What to produce
Rewrite the lines of all the items below, replacing "dropdown" with "menu" and keeping everything else the same. Omit the pictures from your answer.

(Interface element records)
_ _ _
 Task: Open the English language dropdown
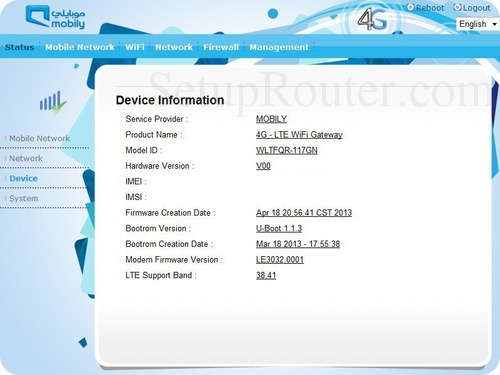tap(477, 24)
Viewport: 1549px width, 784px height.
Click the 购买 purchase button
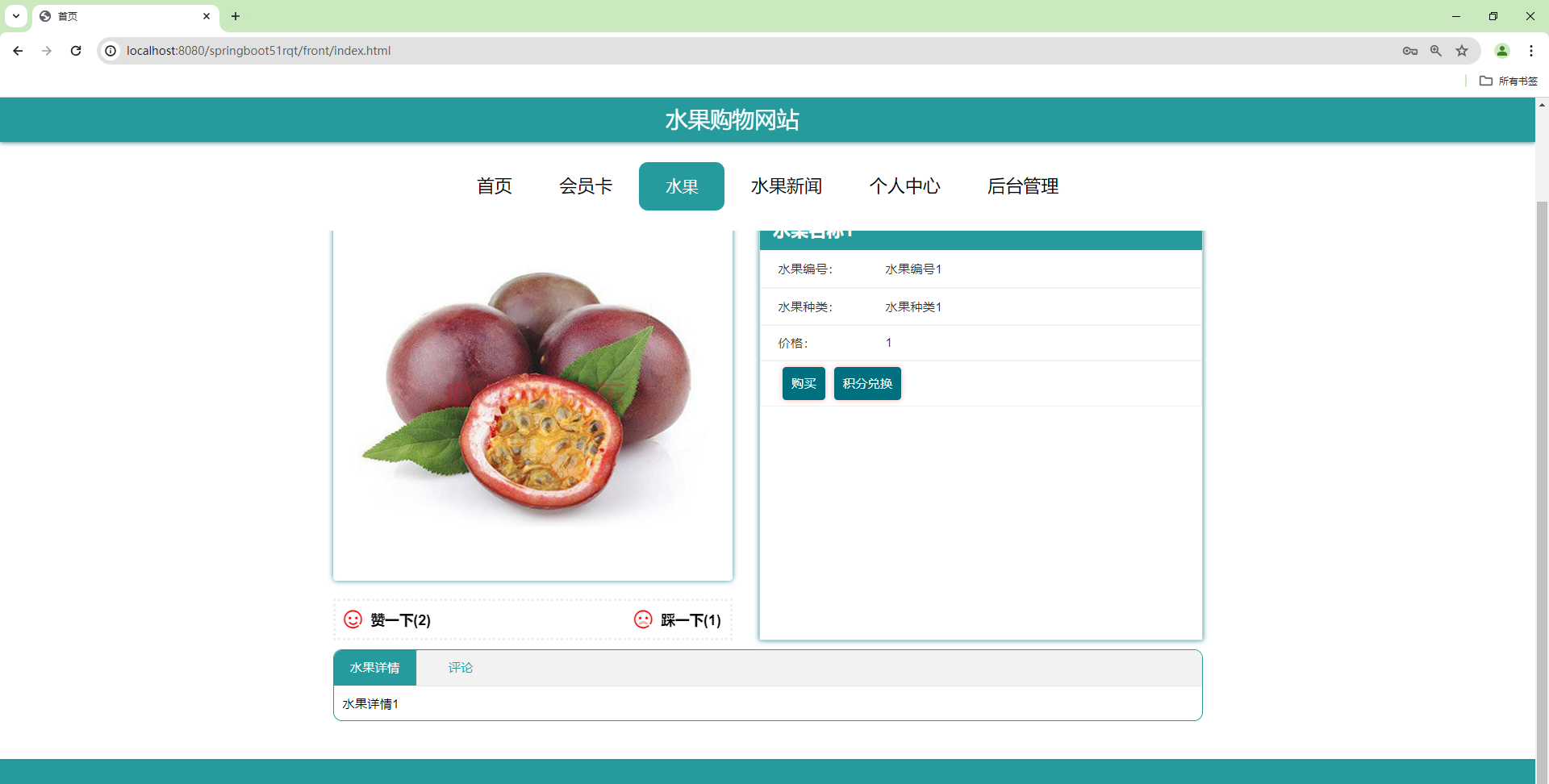[x=803, y=383]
_ _ _
The solution
 Task: Open the English language menu
tap(477, 24)
Viewport: 1549px width, 784px height.
Click the 购买 purchase button
[x=803, y=383]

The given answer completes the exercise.